When I asked Watson about Wilson wedges in his early years as a pro, he said, “I was always searching for one.” He then told the story of being invited to David Graham’s garage in Dallas, during the Byron Nelson tournament, circa 1975. Graham was collecting Wilson wedges, and not as a hobby. At Graham’s invitation, Watson took one and put it in his bag right away. That’s the club Watson used when he holed out, from that patch of hay beside the 17th green, in the finale of his 1982 U.S. Open win at Pebble.
In 1940, Sarazen gave his secret weapon wedge to the USGA. Today you have to wear surgical gloves to handle it. But anyone who has waggled it will tell you exactly what it feels like: a sand wedge.

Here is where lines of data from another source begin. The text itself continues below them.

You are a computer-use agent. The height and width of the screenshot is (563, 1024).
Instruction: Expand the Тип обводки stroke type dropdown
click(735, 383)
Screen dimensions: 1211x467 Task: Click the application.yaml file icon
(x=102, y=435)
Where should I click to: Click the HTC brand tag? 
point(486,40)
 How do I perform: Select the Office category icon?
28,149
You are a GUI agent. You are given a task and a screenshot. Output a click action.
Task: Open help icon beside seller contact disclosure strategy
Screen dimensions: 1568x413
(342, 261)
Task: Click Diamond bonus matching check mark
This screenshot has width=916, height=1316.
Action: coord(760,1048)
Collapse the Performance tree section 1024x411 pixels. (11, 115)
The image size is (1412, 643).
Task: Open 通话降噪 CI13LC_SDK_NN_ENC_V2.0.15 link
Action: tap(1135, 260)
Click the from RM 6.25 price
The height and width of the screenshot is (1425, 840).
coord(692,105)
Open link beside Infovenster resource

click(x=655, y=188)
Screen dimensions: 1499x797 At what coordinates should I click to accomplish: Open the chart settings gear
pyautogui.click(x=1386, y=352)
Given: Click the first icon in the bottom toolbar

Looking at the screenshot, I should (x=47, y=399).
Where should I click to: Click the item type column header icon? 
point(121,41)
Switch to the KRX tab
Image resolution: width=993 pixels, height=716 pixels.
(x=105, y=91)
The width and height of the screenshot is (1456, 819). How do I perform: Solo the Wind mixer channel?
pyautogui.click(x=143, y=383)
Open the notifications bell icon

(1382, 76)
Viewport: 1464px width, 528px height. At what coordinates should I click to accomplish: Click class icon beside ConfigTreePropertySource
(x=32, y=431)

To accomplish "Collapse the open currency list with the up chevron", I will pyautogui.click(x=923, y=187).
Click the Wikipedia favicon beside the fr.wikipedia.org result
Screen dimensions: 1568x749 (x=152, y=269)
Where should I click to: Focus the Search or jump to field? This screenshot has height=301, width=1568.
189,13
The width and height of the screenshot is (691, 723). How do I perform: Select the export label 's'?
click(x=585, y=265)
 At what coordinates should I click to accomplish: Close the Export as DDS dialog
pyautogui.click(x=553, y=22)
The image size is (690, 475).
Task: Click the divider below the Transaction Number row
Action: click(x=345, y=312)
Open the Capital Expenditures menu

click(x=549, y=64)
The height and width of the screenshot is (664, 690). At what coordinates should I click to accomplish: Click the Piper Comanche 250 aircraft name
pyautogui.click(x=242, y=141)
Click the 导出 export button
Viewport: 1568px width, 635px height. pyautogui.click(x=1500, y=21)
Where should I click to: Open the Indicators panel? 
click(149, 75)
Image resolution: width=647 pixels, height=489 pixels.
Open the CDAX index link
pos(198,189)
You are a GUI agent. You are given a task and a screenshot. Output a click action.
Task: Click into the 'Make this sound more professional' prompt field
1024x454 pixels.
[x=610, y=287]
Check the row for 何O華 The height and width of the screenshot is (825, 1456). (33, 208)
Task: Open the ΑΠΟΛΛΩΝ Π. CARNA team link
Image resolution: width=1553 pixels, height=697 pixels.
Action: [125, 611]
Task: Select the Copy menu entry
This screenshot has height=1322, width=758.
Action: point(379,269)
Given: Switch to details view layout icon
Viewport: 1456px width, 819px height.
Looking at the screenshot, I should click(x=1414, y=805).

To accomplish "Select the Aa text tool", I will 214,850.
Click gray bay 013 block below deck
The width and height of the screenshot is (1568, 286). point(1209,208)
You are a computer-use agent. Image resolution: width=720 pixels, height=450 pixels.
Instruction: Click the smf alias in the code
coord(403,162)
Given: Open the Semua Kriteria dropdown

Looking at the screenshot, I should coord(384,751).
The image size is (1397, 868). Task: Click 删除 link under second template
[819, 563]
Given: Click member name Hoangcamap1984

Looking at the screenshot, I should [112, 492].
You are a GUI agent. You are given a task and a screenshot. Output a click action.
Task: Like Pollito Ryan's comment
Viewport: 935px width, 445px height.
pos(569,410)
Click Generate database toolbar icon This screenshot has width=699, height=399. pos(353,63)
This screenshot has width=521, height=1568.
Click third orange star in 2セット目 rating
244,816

I asked the USGA people for the club’s specs and they sent it to their lab. Loft: 58.5 degrees. Lie: 63 degrees. Length: 35 inches. Bounce: 13.5 degrees. You know what that makes it? A mainstream modern sand wedge, right down to its steel shaft. If you put your head on the carpeted floor at the USGA Museum, you can look up and see the loft stamped on the bottom of Tiger’s 2000 wedge: 58. It’s amazing how much Sarazen got right. He was a genius.
There’s one club at large in golfdom that the USGA covets above all others: Tom Watson’s Wilson wedge. That is, the grandchild of Gene Sarazen’s Wilson wedge. The DNA in that Sarazen club is astounding. It’s a force field.